Grand plat aux phénix

Vers 1450
Grès, Décor peint sous couverte
Plat
Fours de Chu Đậu, provient de l'épave de Hội An
Achat

M.C. 2016-57

This large plate with a phoenix motif comes from the wreck of a ship that sank near Cham Island (Cù Lao Chàm), off the shores of the port of Hội An in the mid 15th century. The hold was found to contain some 250,000 intact pieces, originating from the kilns of Chu Đậu and produced for the export market. Underwater excavations were carried out from 1997. Marine lime deposits are dotted over the inner and outer walls, attesting to the underwater sojourn of this piece. In the mid 15th century, when China was the principal exporter of blue-and-white ceramics, the Ming dynasty brought about restrictions to private trade, enabling Vietnam to capture the market. Vietnamese blue-and-whites were widely distributed at the time via maritime routes, from the Philippines to Turkey and Japan.

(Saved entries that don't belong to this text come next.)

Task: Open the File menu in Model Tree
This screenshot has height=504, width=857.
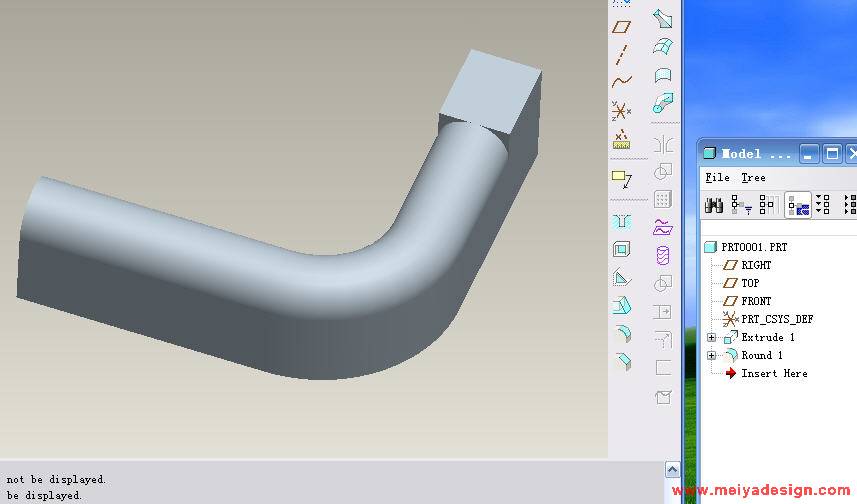Action: 717,178
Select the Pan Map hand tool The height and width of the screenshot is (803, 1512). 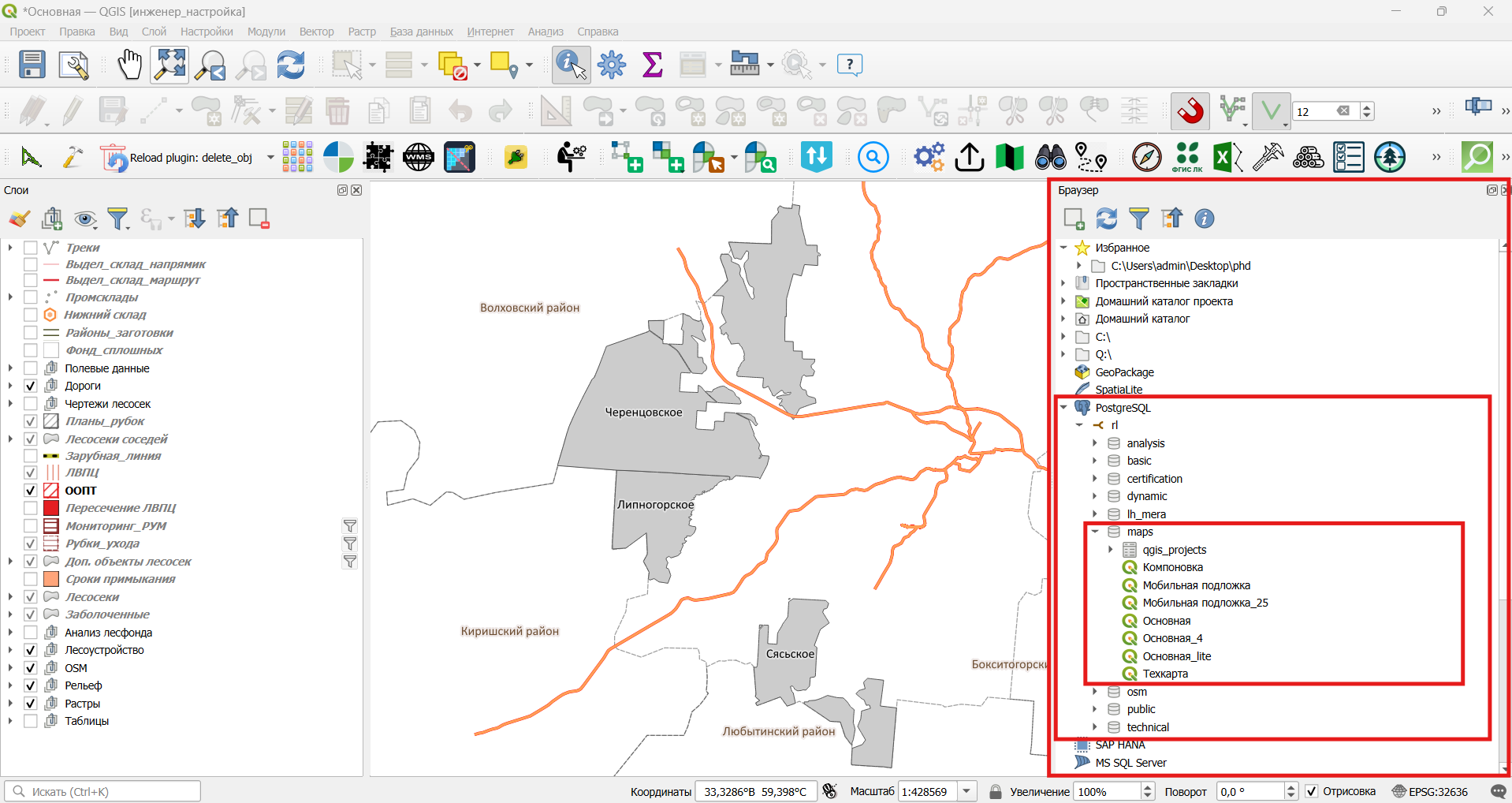[x=129, y=65]
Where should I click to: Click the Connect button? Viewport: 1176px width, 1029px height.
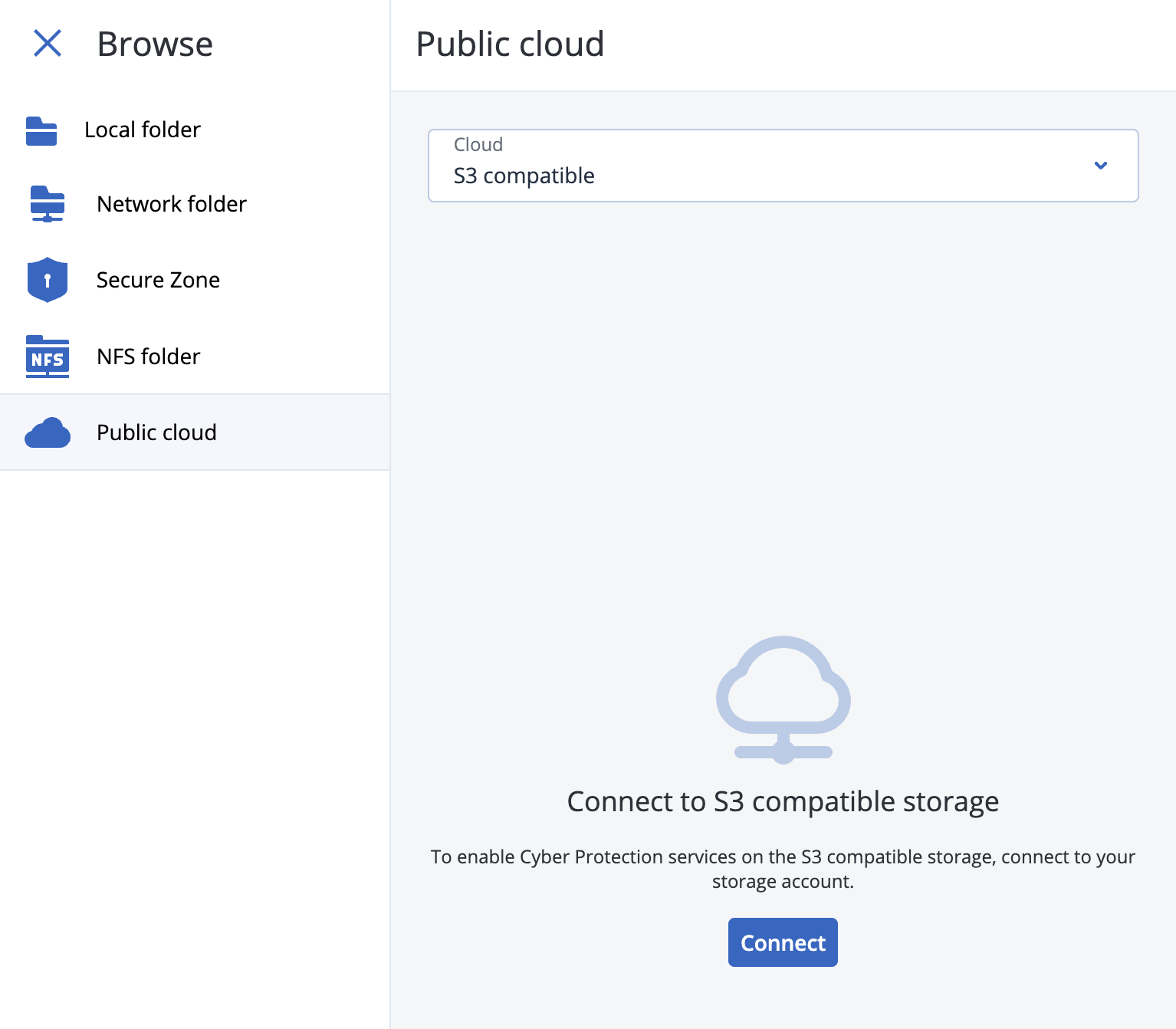[x=783, y=942]
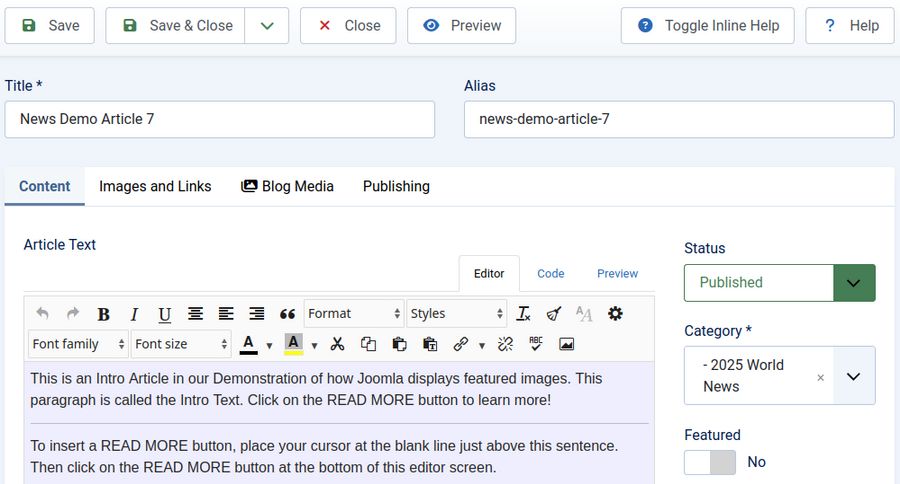Open the Font family dropdown

point(79,344)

Porcelain stone, a material rich in silica that gave a translucency produced by vitrification, was not available in the Red River basin. Vietnamese blue-and-whites are therefore made from a very pure white stoneware clay and not porcelain as in China. The decoration was painted on the dried object, which was then dipped in a transparent glaze before being fired at 1,200°C.
The decoration of this large dish consists of three concentric bands traced with a double fillet, and by the central motif, also flanked by a double fillet: two birds in motion face each other over a background of stylised branches and undulating grasses. The arrangement of the birds evokes the taijitu 太極圖 symbol, also called  “yin-yang fish”. The two birds are identical, one of them having simply been rotated 180°. The dynamic resulting effect is striking, accentuated by the birds’ open wings and beaks, twisting bodies, head and feet in opposite directions, one wing raised and the other lowered, and by undulating upward movement of their long tail feathers.

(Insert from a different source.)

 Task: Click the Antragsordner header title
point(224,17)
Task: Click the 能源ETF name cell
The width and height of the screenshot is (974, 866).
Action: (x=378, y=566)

The same taijitu 太極圖 motif is also composed with fish and dragons. Here, while the compositions in bands and the style of the flowers and foliage recall Chinese works, notably those of the Yuan period in the mid 14th century, and the phoenixes borrow from their Chinese cousins the long pheasant feathers, but they look like magpies, a bird that is moreover often depicted in contemporary Vietnamese works.